News Tidbits From CU Boulder Fall 2021
Ancient Elephant Bone Tools
CU researchers surveyed the highest number of flanked bone tools made by pre-modern hominids ever discovered.
400,000
Years ago humans produced sophisticated tools from bones near Rome, Italy
13 ft.
Height of the straight-tusked elephants whose bones made the tools
98
Tools identified
1
Smoothing tool found that wouldn’t become common until 100,000 years later
1979–1991
Years the site, Castel di Guido, was excavated
2021
The team’s findings were published in the journal Plos One
Alum Wins Breakthrough Prize
JILA physicist Jun Ye (PhDPhys’97) was awarded the 2022 Breakthrough Prize in Fundamental Physics for his groundbreaking atomic clock research. The optical lattice clock he designed enables precision tests of the laws of nature. His clocks are so precise, they would not gain or lose a second in about 15 billion years. Ye has worked at JILA, a joint institute of the National Institute of Standards and Technology (NIST) and CU Boulder, for more than two decades.

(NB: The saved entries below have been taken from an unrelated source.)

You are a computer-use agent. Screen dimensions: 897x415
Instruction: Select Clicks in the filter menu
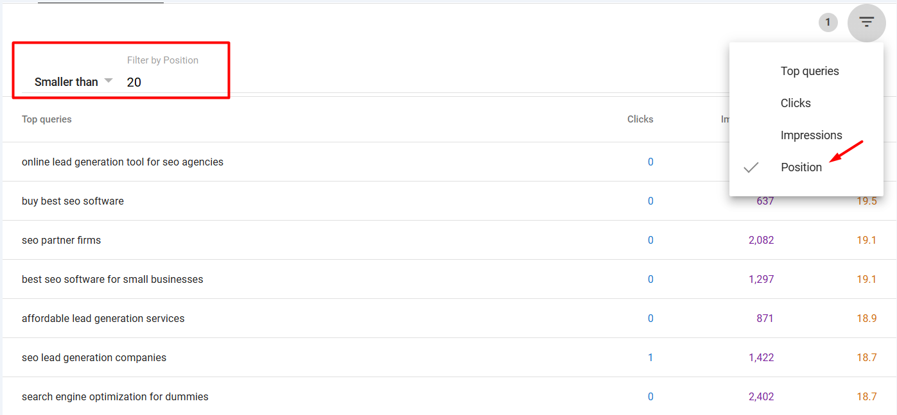796,103
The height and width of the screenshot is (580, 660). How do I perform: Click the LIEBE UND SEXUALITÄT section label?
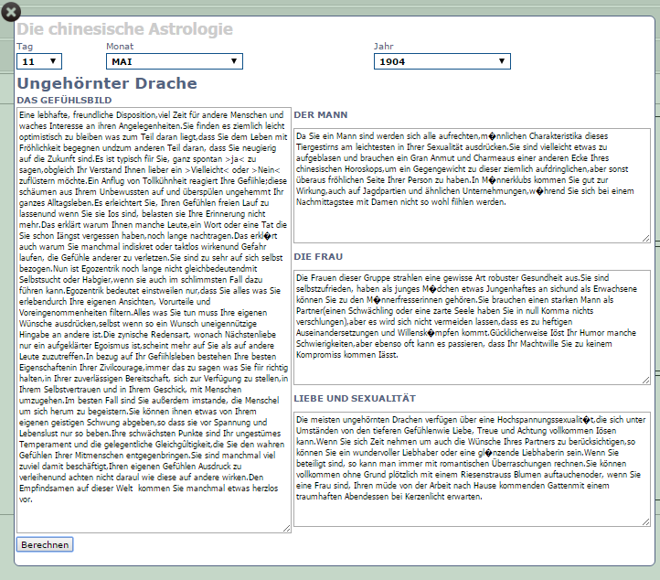[355, 399]
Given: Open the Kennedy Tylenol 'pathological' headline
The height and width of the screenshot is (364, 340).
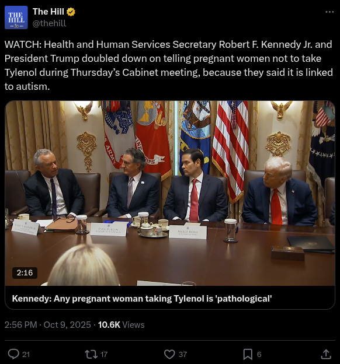Looking at the screenshot, I should [142, 298].
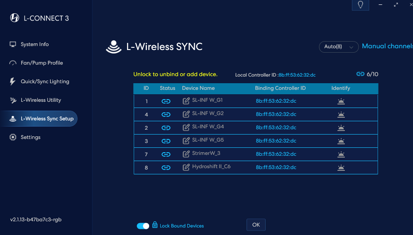This screenshot has width=413, height=235.
Task: Click padlock icon beside Lock Bound Devices
Action: pyautogui.click(x=155, y=225)
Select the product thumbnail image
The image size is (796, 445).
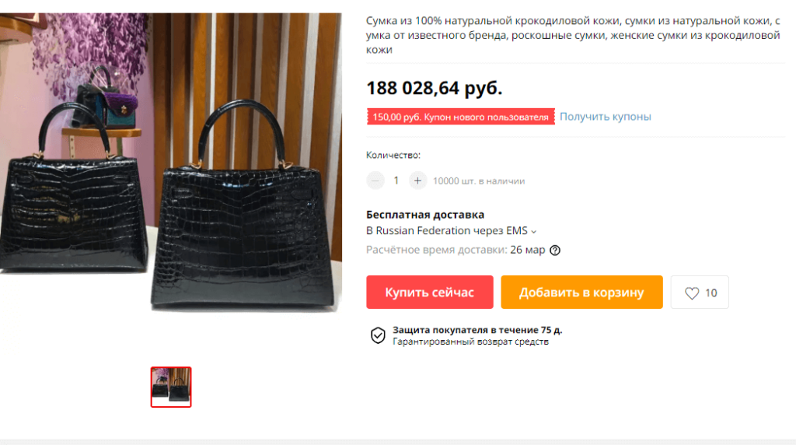point(171,387)
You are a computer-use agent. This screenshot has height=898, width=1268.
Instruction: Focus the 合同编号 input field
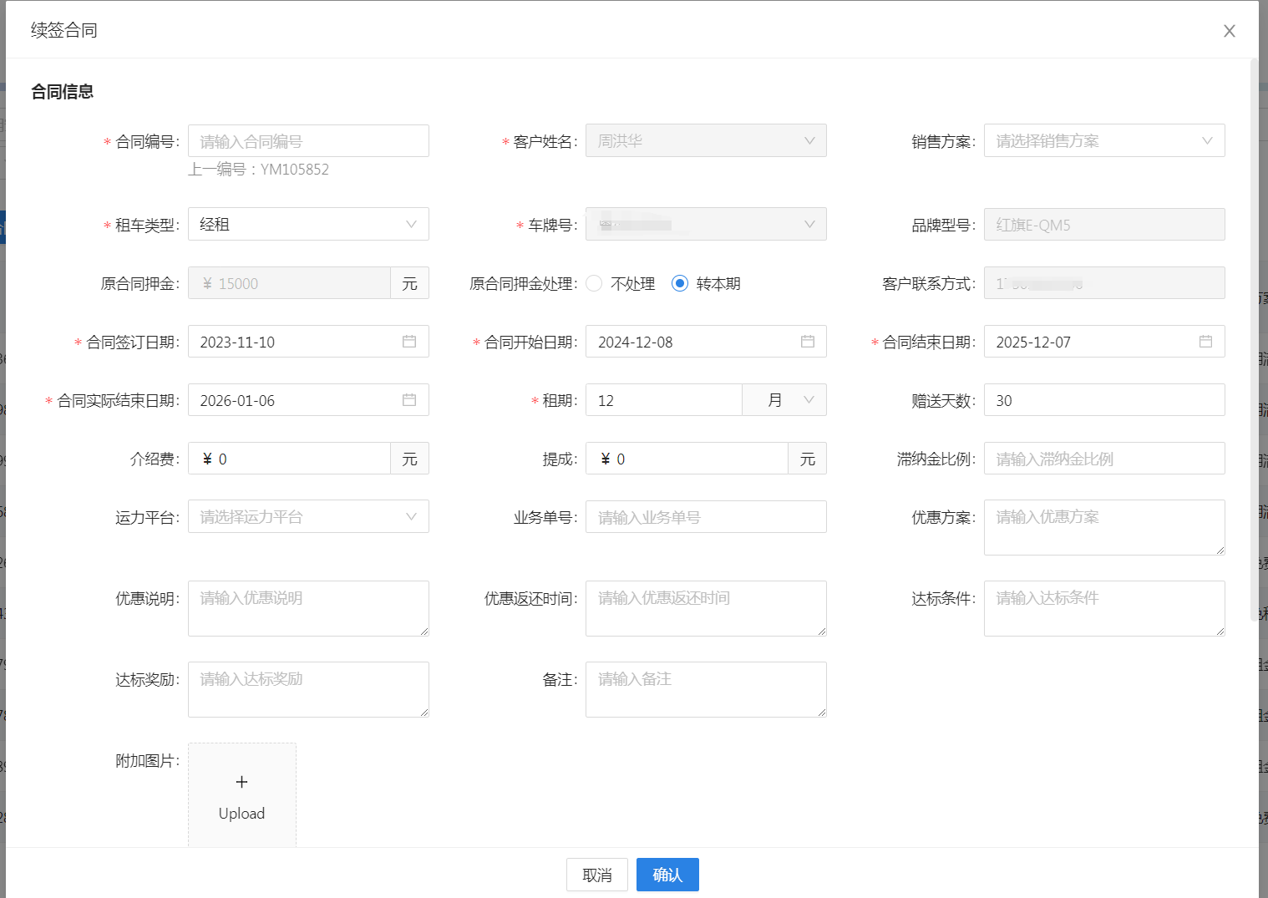click(308, 141)
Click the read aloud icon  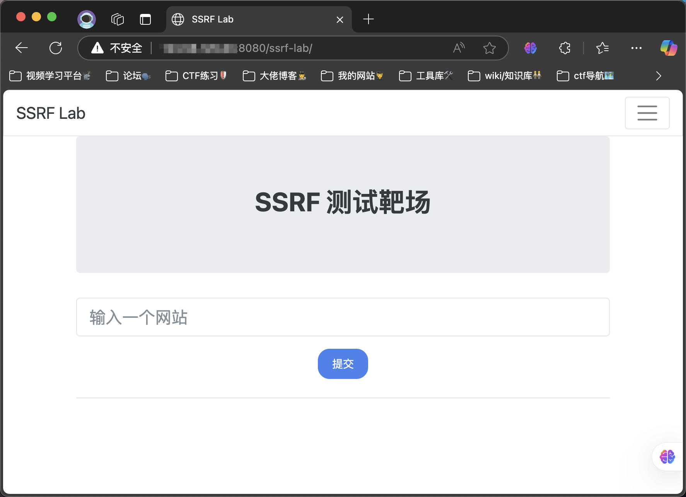pos(459,48)
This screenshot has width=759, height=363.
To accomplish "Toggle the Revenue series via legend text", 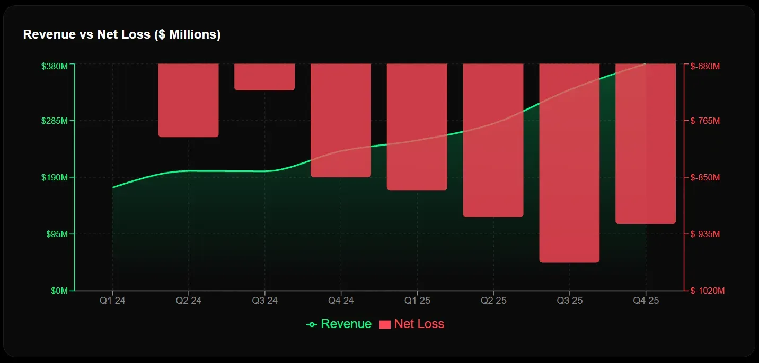I will click(x=346, y=324).
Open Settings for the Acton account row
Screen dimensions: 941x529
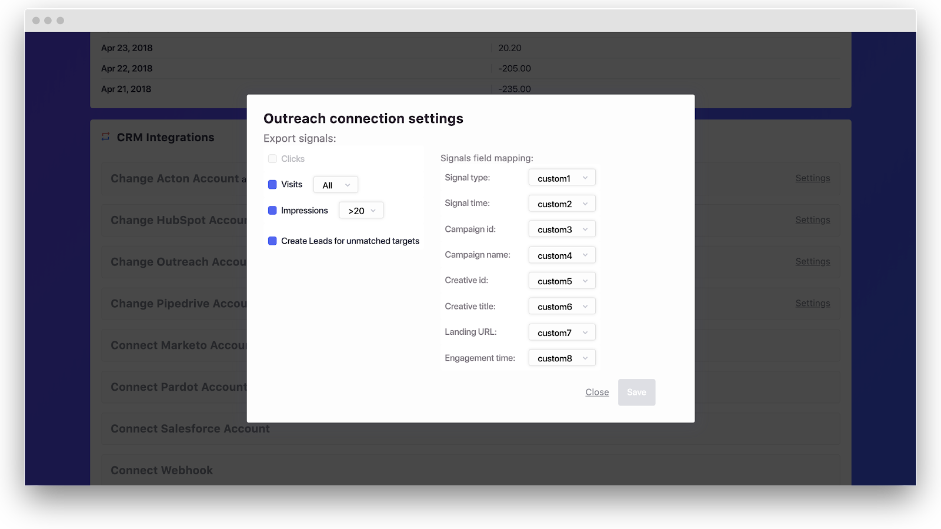(x=812, y=178)
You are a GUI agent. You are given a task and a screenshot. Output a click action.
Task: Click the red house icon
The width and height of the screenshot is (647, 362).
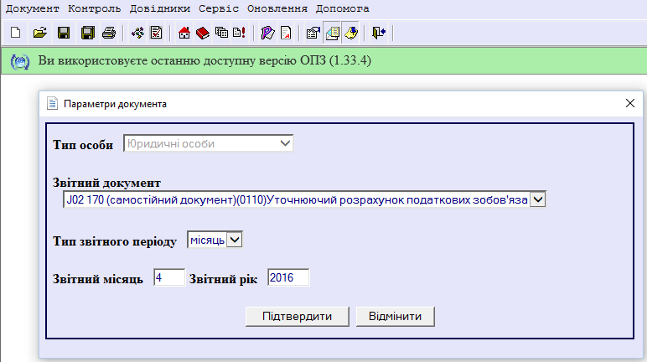[184, 34]
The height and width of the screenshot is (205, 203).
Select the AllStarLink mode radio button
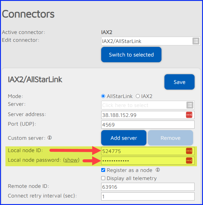click(104, 96)
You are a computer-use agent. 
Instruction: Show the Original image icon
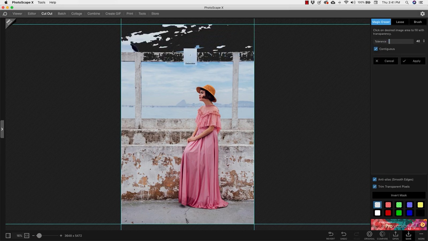coord(369,235)
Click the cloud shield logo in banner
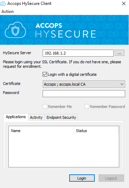The height and width of the screenshot is (188, 129). coord(15,30)
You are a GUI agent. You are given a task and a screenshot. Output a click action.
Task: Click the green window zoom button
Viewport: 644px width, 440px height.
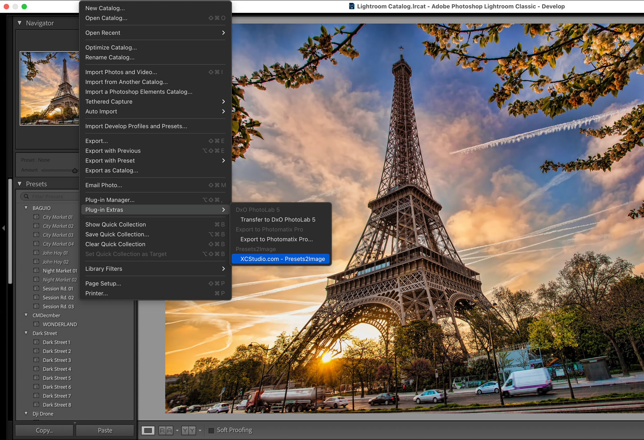24,6
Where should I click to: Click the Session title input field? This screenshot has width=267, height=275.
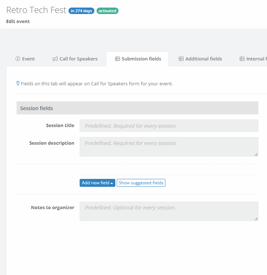(x=169, y=126)
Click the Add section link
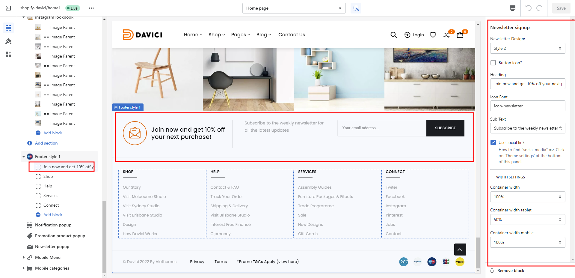The width and height of the screenshot is (575, 278). tap(46, 143)
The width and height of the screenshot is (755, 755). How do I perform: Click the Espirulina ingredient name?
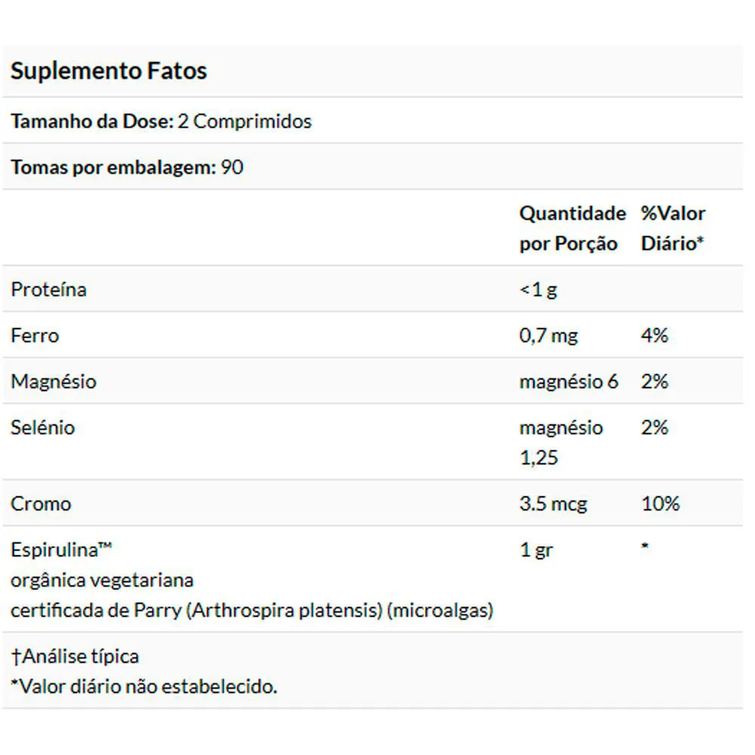click(61, 550)
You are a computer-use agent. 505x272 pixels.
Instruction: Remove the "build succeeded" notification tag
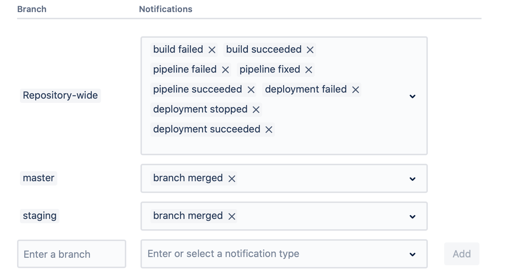pos(310,50)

Theatre Program Receives Record-Breaking Gift
Roe Green (Comm, Thtr’70) gave $5 million to CU Boulder’s theatre program, the largest ever for the Department of Theatre & Dance. The gift will fund an acoustic upgrade for the University Theatre, establish endowed funds for student scholarships and fund events designed to further students’ careers. In recognition of the donation, CU will change the name of University Theatre to the Roe Green Theatre, which is expected to reopen after renovations in fall 2023.
Fish Fins Inspire New Designs
The long, thin bones in fish fins contain segmented hinges that enable the fins to be flexible and strong. CU Boulder mechanical engineering professor Francois Barthelat and his team are studying the little-researched mechanical benefits of this segmented structure, with the hope that similarly modeled designs could aid in better underwater propulsion systems, new robotic materials and aircraft design.
Heard Around Campus
When people ask you, ‘Why do you like horror?’…they phrase that really carefully. … What they really mean is, ‘Why are you such a weirdo?’”
— CU Boulder English professor of distinction Steven Graham Jones in a CU Boulder Today interview talking about his new horror novel My Heart is a Chainsaw, published by Simon & Schuster.